--- start EXTRACTED ENTRIES ---

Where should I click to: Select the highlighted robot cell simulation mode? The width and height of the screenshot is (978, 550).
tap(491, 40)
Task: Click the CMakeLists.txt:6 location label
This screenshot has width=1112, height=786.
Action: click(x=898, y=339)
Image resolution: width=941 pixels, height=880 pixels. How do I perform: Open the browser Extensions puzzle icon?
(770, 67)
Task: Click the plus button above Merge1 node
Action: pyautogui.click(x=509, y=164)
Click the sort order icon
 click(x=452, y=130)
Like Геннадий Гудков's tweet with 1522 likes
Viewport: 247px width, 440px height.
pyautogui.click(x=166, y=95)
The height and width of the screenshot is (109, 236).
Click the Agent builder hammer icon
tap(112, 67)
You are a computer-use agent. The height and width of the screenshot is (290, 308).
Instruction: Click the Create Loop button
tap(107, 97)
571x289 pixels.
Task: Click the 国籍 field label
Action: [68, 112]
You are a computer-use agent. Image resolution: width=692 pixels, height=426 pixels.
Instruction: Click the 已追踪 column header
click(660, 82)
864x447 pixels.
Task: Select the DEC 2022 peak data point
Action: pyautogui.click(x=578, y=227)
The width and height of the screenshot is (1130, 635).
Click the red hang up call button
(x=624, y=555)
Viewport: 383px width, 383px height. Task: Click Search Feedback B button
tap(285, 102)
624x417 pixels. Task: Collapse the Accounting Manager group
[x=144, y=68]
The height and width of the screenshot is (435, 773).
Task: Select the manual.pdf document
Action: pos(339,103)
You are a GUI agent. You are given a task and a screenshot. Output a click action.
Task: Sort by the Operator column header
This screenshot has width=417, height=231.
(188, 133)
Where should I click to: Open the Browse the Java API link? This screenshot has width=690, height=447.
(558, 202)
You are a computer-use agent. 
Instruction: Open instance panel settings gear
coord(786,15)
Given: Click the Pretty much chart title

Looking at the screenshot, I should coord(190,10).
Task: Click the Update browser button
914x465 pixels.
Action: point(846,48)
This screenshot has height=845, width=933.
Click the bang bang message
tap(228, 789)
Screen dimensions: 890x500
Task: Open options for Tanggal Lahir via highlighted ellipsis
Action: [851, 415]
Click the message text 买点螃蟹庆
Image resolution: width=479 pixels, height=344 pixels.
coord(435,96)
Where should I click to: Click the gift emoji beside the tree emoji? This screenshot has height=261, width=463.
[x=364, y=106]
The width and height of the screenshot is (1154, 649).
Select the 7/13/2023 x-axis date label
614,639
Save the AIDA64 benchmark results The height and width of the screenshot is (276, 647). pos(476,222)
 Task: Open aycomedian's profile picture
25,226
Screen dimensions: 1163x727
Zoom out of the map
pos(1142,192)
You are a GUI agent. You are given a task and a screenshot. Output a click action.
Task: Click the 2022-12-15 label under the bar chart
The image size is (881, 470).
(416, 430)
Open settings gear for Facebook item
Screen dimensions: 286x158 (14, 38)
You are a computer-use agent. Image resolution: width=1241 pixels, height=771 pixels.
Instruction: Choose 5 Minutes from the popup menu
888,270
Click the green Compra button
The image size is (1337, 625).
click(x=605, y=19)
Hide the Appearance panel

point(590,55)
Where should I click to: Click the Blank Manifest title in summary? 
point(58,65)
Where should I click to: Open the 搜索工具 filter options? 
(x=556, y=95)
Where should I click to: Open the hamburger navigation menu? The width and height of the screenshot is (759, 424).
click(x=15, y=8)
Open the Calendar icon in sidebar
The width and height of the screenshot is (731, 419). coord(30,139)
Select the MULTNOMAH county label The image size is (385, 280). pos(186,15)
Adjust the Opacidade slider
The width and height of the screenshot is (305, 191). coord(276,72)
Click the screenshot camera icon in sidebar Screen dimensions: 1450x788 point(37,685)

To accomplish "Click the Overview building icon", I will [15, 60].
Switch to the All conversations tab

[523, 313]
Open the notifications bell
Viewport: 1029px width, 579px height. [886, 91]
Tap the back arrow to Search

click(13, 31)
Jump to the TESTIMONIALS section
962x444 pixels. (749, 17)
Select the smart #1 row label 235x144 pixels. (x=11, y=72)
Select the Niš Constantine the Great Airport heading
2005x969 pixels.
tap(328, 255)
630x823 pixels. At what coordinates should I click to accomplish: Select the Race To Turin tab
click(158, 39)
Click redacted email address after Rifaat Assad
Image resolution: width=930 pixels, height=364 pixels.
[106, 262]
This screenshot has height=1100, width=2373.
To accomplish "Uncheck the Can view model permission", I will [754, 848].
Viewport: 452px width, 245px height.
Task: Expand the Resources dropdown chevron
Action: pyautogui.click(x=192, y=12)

--- end EXTRACTED ENTRIES ---

WRITTEN INSTRUCTION: Please retype the records from the line containing "Click the screenshot" through the line containing "click(13, 31)", including both of those lines.

REPLY:
Click the screenshot camera icon in sidebar Screen dimensions: 1450x788 point(37,685)

To accomplish "Click the Overview building icon", I will [15, 60].
Switch to the All conversations tab

[523, 313]
Open the notifications bell
Viewport: 1029px width, 579px height. [886, 91]
Tap the back arrow to Search

click(13, 31)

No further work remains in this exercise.